● **TASK DESCRIPTION**:
Verbatim copy, pictures excluded: every line from the one with "Task: Open the Pinfo page logo" through the final line of the data below, and no other line.

(Beginning of EXERCISE INPUT)

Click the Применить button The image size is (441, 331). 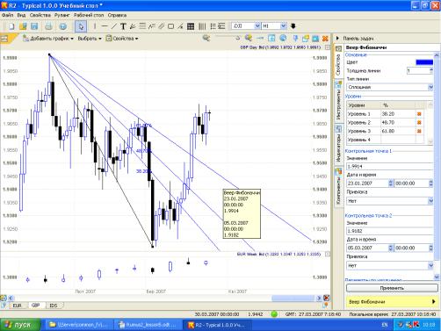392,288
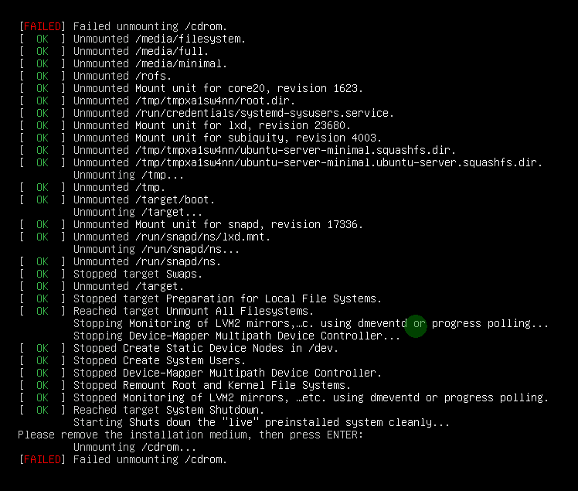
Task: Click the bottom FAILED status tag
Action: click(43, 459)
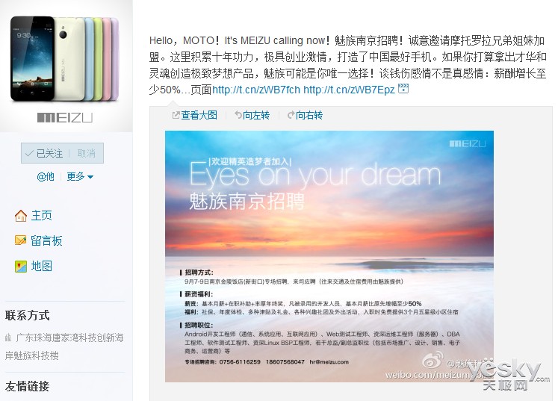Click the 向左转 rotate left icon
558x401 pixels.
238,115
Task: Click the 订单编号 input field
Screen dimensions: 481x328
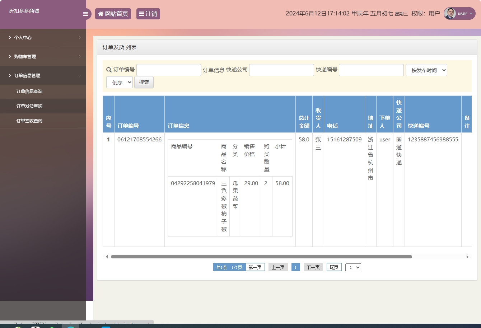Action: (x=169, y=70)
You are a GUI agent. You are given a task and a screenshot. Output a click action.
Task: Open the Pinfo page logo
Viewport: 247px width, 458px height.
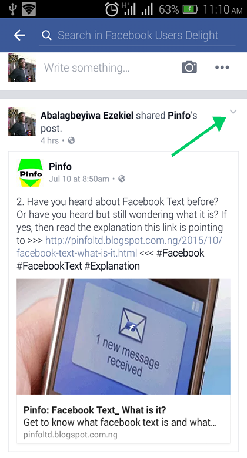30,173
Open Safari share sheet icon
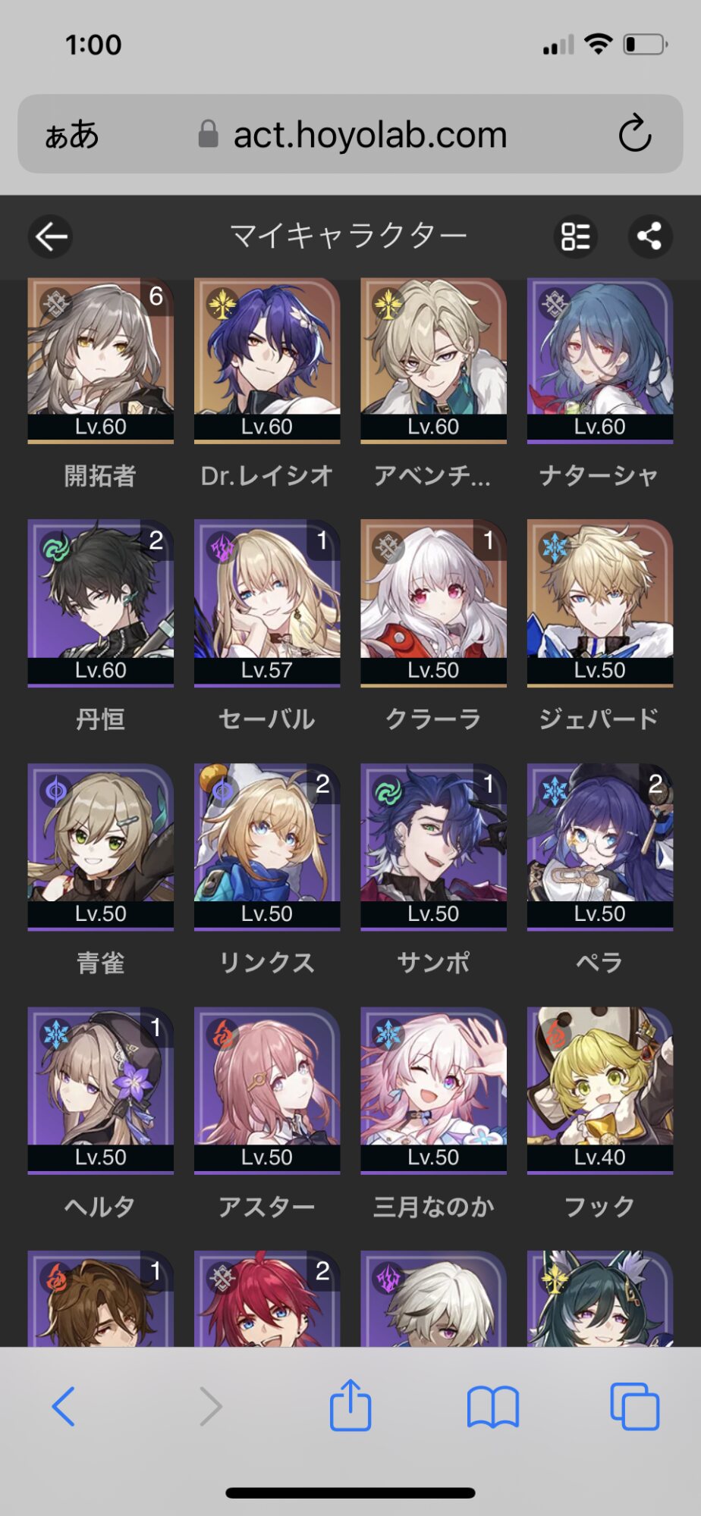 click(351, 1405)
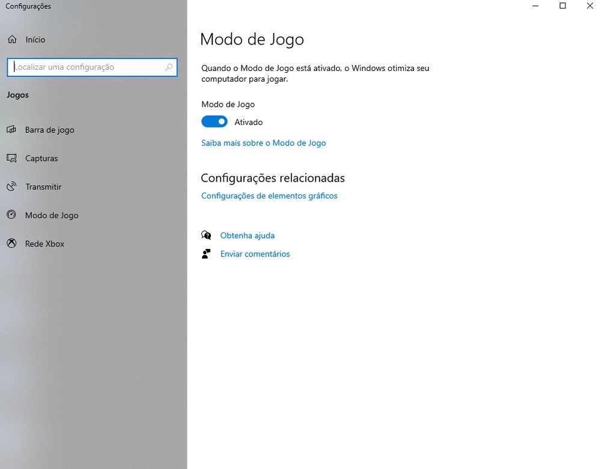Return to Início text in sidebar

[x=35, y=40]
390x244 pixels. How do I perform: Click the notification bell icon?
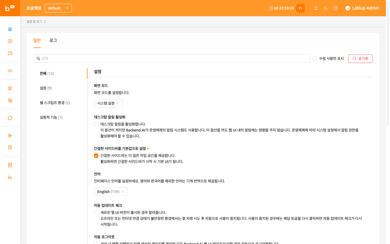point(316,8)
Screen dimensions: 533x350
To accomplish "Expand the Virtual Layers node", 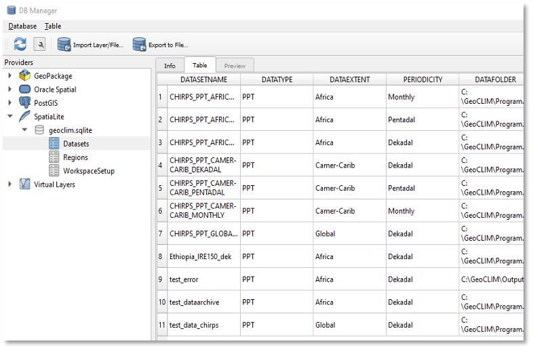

(End of EXERCISE INPUT)

● **REPLY TO THE TASK**:
Task: Open the Pinfo page logo
Viewport: 247px width, 458px height.
30,173
Open Safari share sheet icon
 click(351, 1405)
Return to Início text in sidebar

[x=35, y=40]
390x244 pixels. How do I perform: Click the notification bell icon?
point(316,8)
Screen dimensions: 533x350
To accomplish "Expand the Virtual Layers node", 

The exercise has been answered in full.